*GIVEN INFORMATION*:
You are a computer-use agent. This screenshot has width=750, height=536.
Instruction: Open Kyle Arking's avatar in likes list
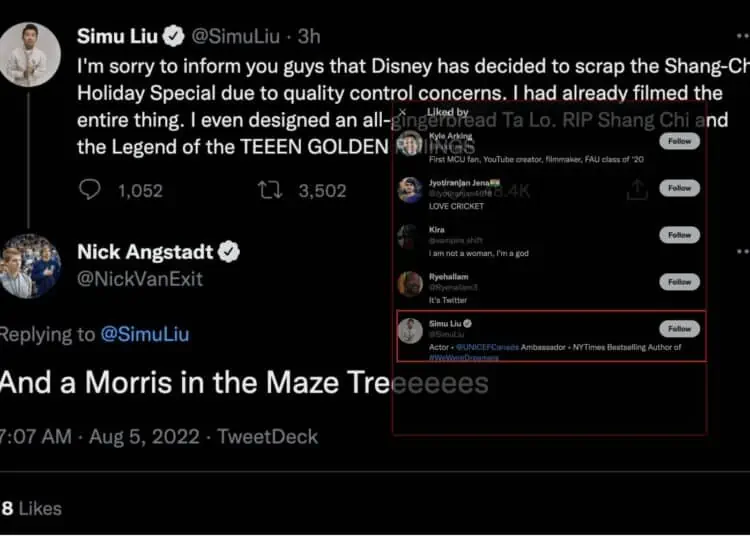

* * *

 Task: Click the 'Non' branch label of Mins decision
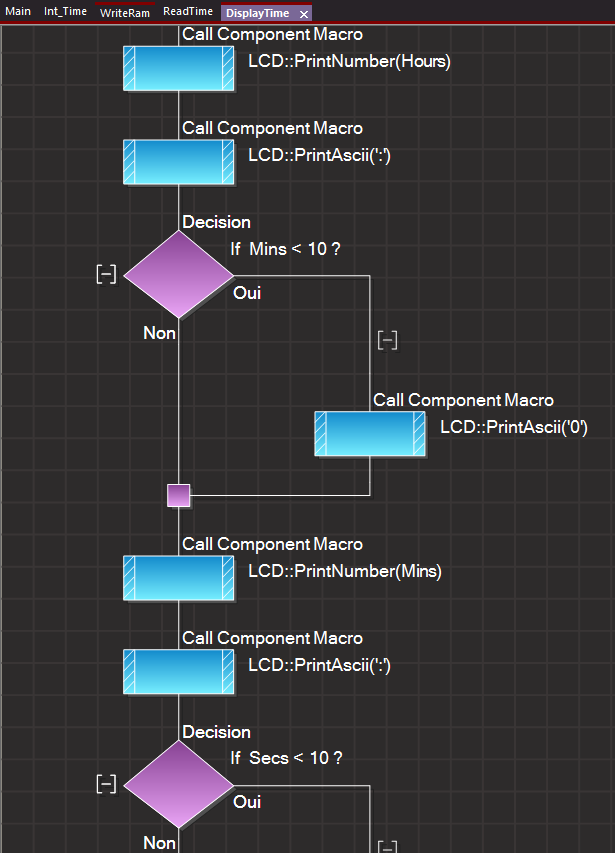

--

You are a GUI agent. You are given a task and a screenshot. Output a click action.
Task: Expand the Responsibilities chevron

*WORK ORDER*:
Return, word for word, the lines of the data above from the line with "You are a computer-use" through the line with "Instruction: Open Kyle", inclusive.

*TASK OUTPUT*:
You are a computer-use agent. This screenshot has width=750, height=536.
Instruction: Open Kyle Arking's avatar in likes list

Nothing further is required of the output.